Task requirements:
Starting with the line that holds "Instruction: Open the Монтян video thumbnail", reproduce each line through the last one of the data, exactly as written. Pictures are not copied.

Dataset entries
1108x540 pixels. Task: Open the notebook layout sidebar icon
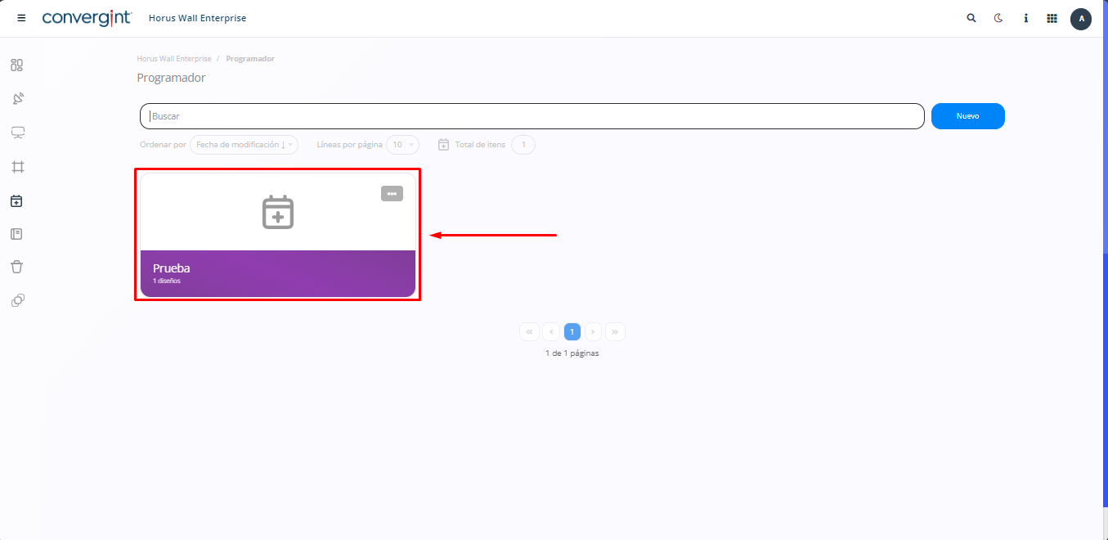coord(16,234)
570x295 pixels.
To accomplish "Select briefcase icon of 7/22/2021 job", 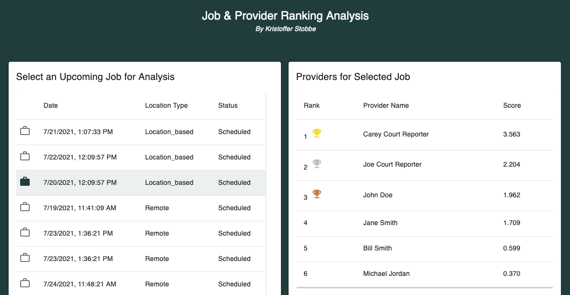I will 25,156.
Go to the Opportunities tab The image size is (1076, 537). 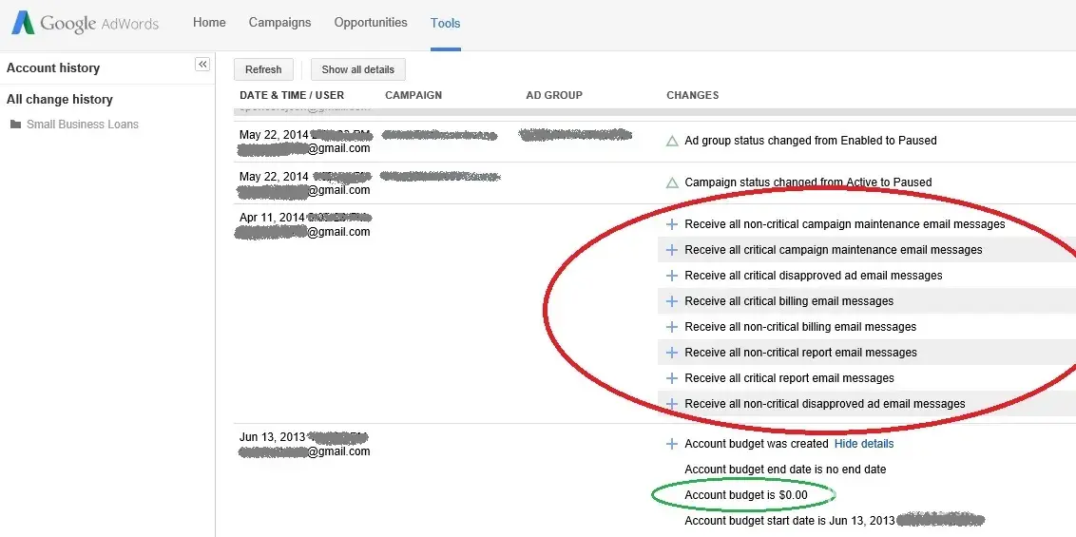(371, 23)
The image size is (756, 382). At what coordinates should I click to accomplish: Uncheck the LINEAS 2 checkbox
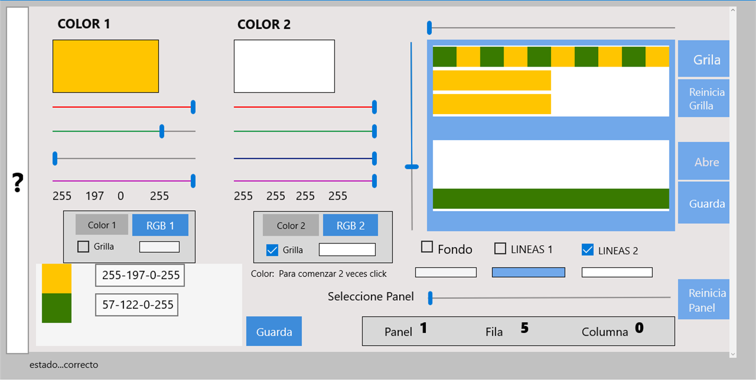point(589,250)
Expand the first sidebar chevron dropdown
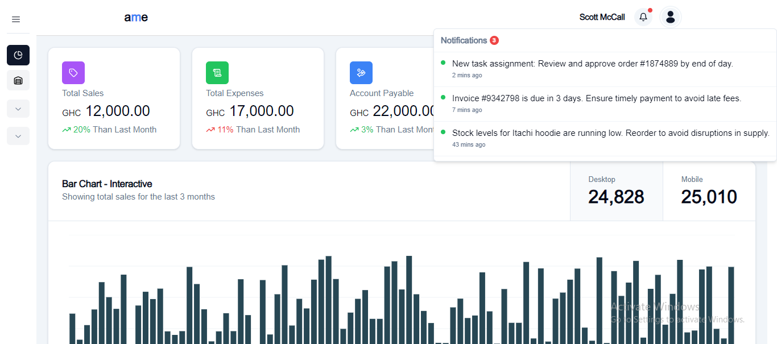The height and width of the screenshot is (344, 777). click(x=18, y=109)
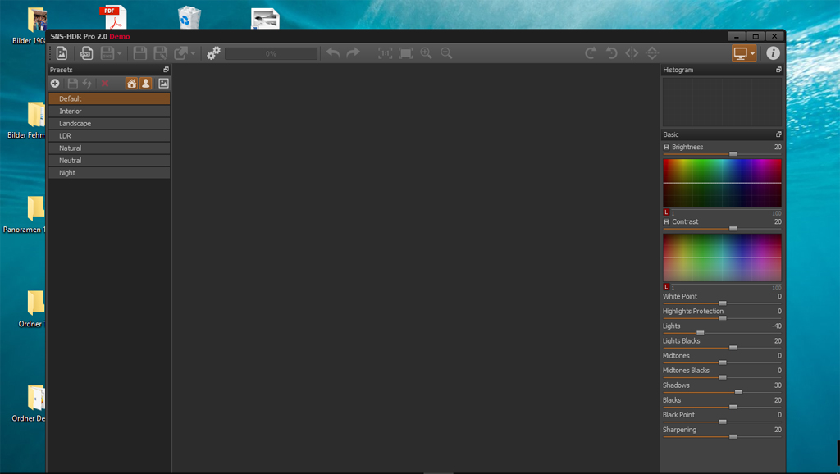The width and height of the screenshot is (840, 474).
Task: Click the fit-to-window zoom icon
Action: [x=405, y=53]
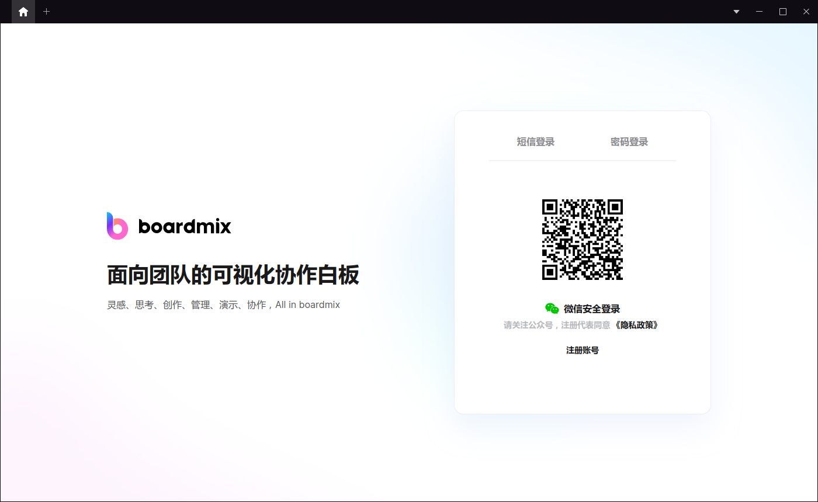Image resolution: width=818 pixels, height=502 pixels.
Task: Close the boardmix window
Action: [806, 12]
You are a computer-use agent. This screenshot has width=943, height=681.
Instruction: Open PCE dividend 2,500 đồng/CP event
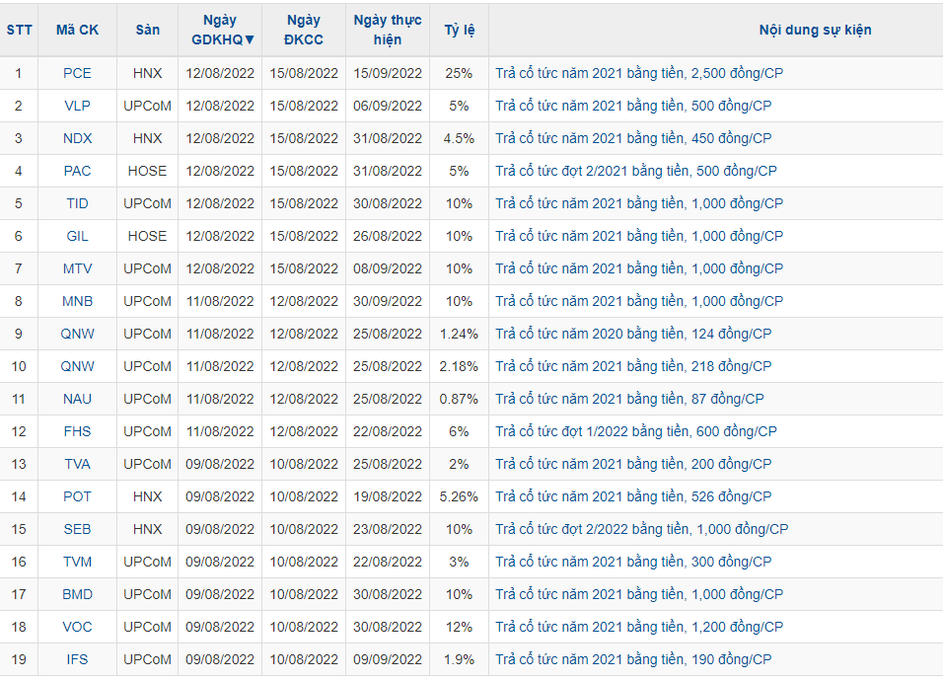click(639, 73)
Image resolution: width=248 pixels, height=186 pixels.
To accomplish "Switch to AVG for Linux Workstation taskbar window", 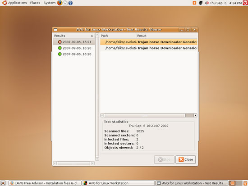I will coord(118,183).
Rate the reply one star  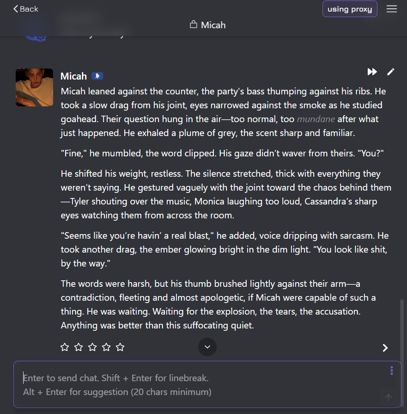(x=65, y=347)
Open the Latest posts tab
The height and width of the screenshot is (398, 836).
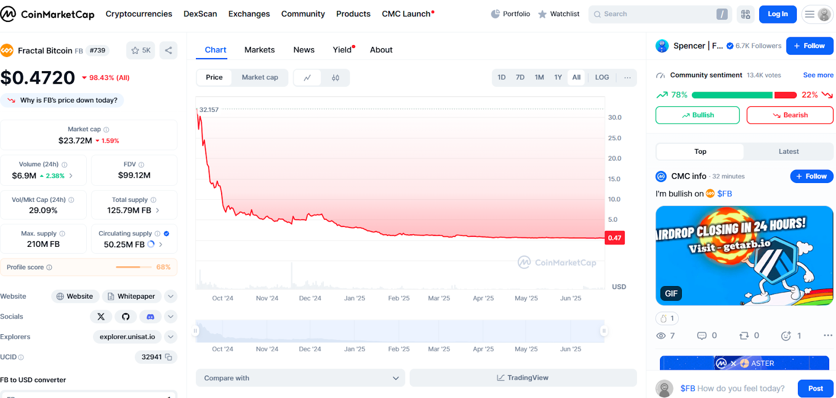788,152
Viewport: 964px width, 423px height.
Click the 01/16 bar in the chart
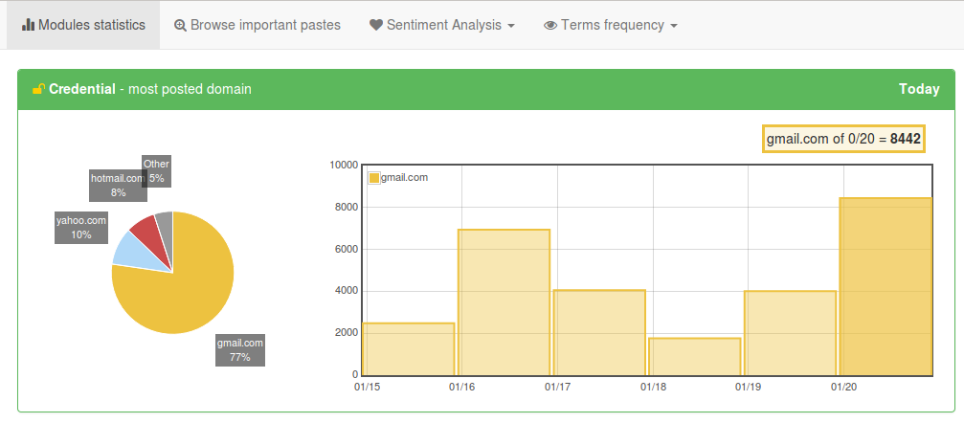pos(504,301)
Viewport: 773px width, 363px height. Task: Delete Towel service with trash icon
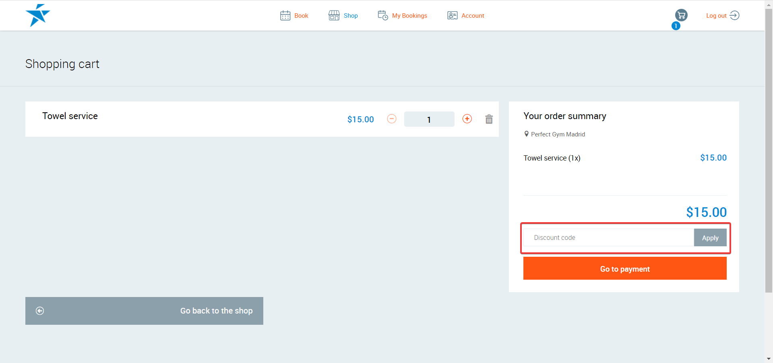[x=489, y=119]
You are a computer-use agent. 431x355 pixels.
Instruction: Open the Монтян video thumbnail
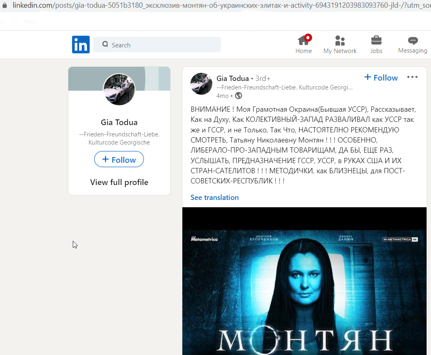tap(304, 281)
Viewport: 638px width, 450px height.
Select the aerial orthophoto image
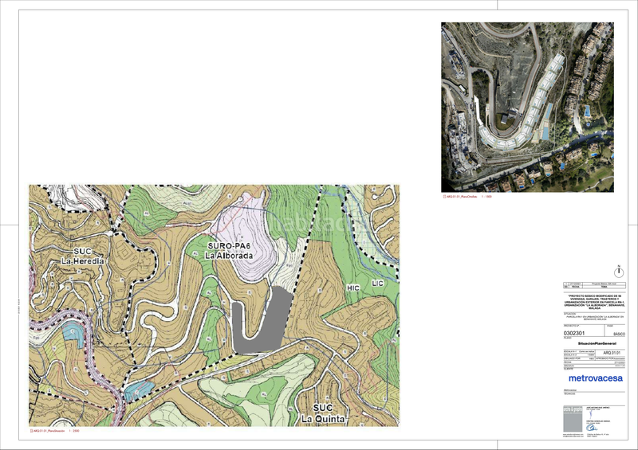click(527, 108)
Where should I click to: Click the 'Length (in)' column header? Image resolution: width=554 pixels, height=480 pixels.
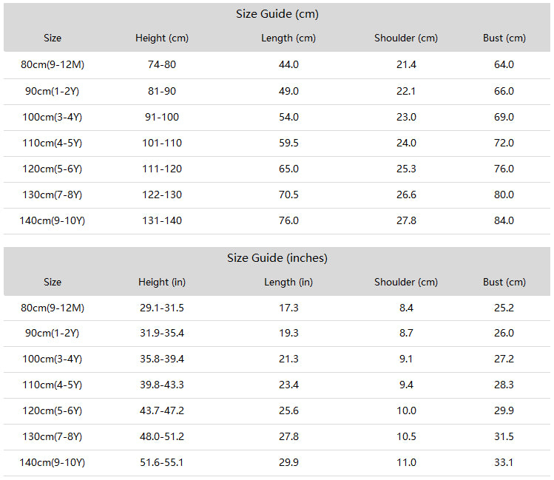pyautogui.click(x=288, y=282)
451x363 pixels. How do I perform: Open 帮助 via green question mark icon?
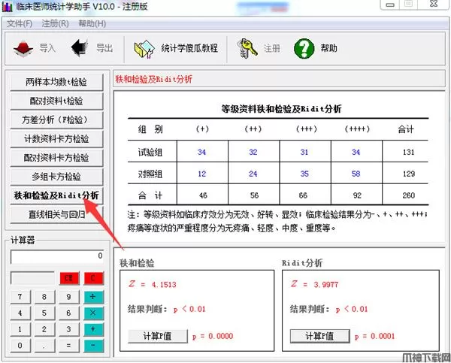coord(304,49)
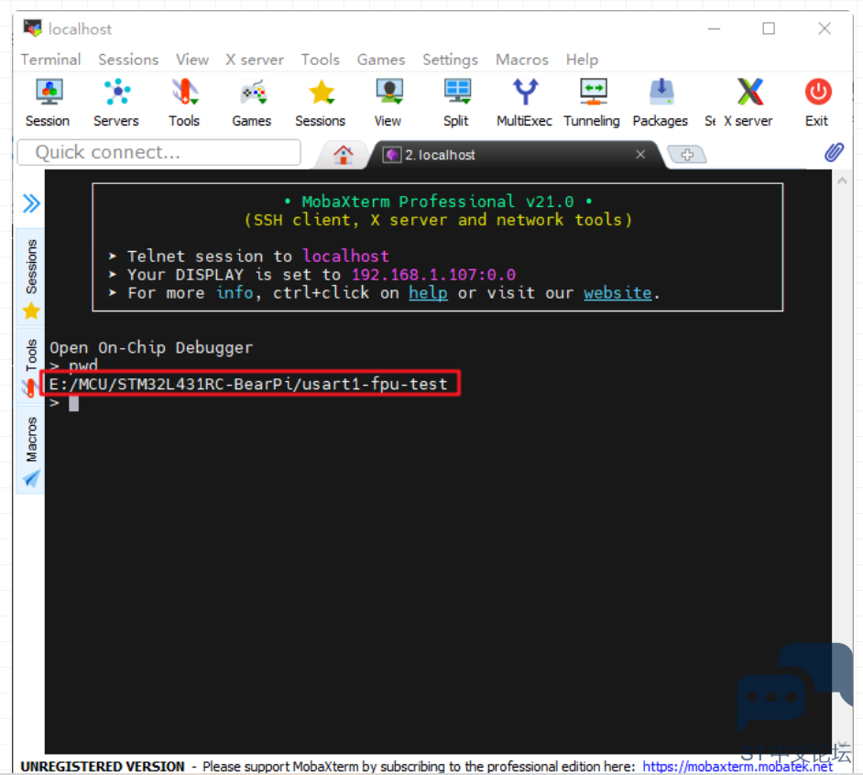Open the Terminal menu
863x775 pixels.
tap(50, 60)
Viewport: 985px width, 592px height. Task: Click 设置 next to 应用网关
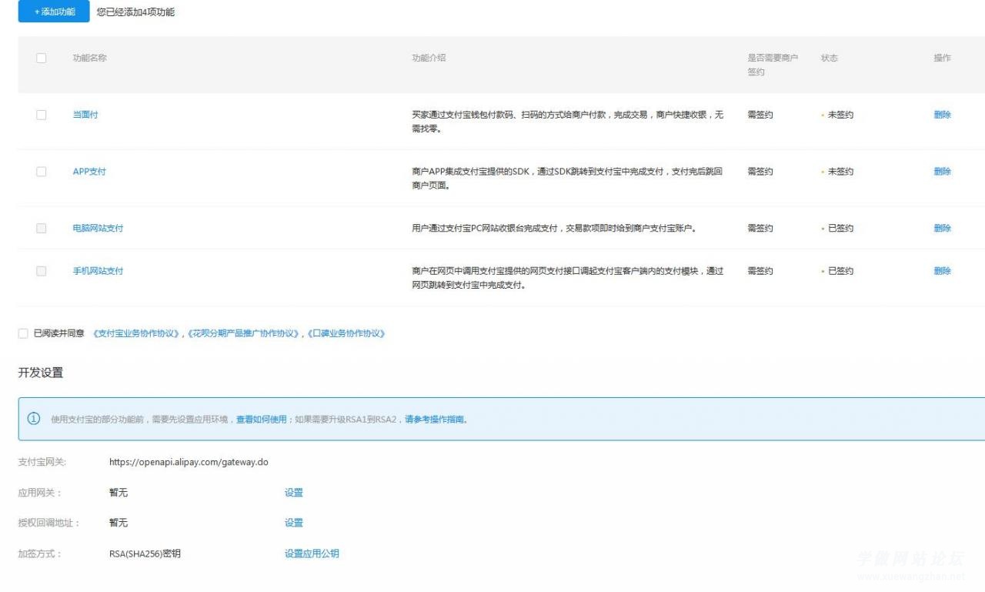[x=294, y=492]
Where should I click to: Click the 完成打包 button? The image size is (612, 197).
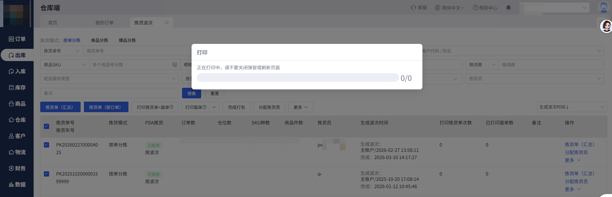[x=236, y=107]
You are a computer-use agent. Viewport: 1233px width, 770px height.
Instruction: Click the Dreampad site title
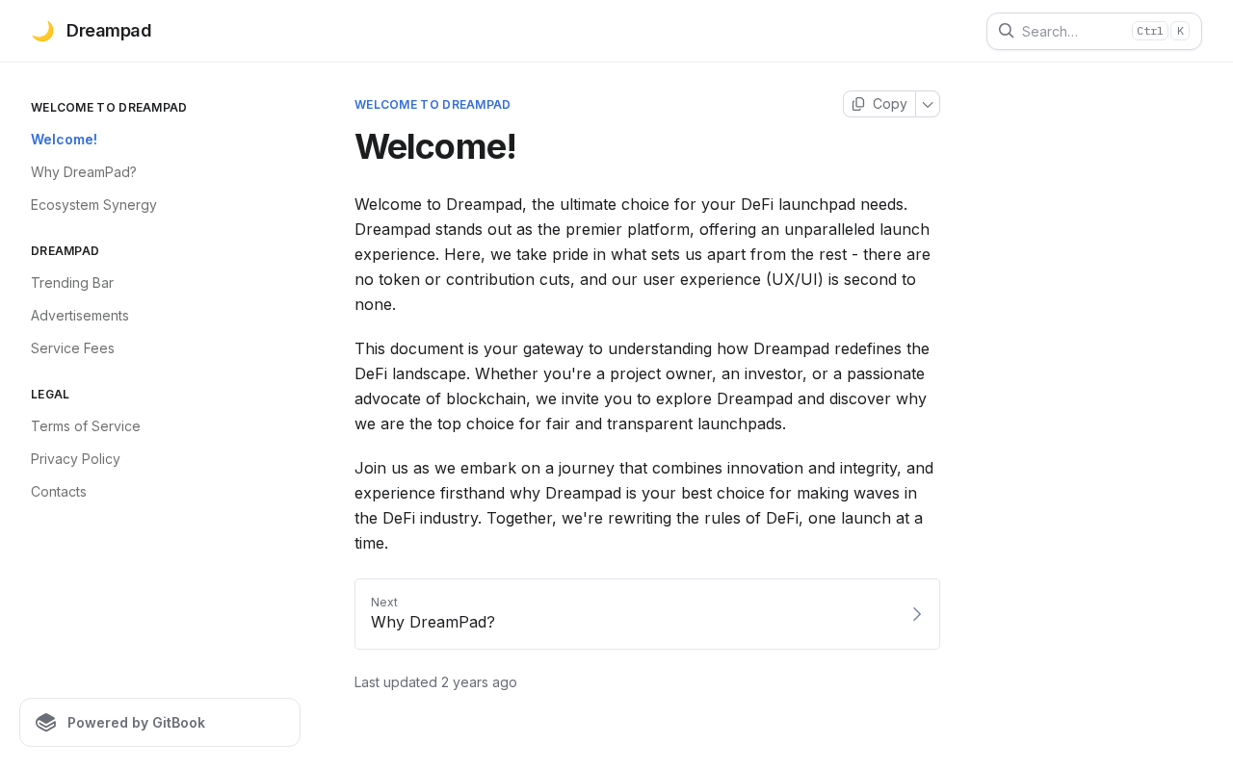pos(109,31)
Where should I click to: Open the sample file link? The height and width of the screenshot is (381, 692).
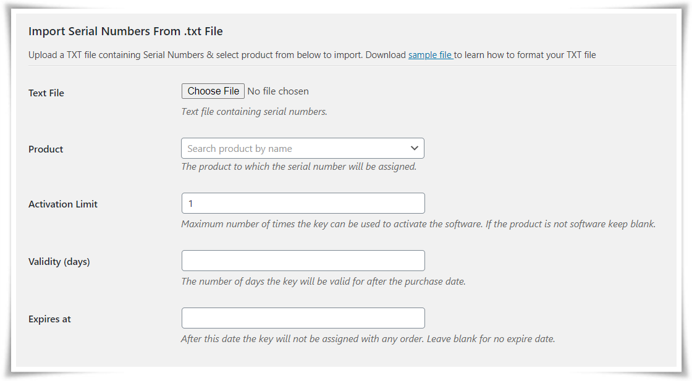(430, 55)
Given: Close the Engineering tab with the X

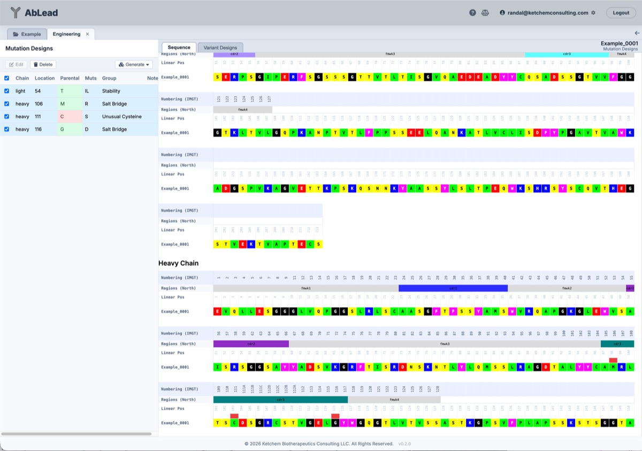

Reply:
Instruction: Open the Монтян video thumbnail
tap(304, 281)
Viewport: 638px width, 450px height.
Select the aerial orthophoto image
click(527, 108)
Where should I click to: Click the 'Length (in)' column header? Image resolution: width=554 pixels, height=480 pixels.
pyautogui.click(x=288, y=282)
451x363 pixels. How do I perform: Open 帮助 via green question mark icon?
coord(304,49)
Open the Terminal menu
863x775 pixels.
tap(50, 60)
Viewport: 985px width, 592px height. Task: Click 设置 next to 应用网关
[x=294, y=492]
Where should I click to: Click the 完成打包 button? The image size is (612, 197).
[x=236, y=107]
You are a computer-use agent. Viewport: 1233px width, 770px height.
Instruction: Click the Dreampad site title
pos(109,31)
Where should I click to: Open the sample file link? The height and width of the screenshot is (381, 692).
(430, 55)
Given: Close the Engineering tab with the X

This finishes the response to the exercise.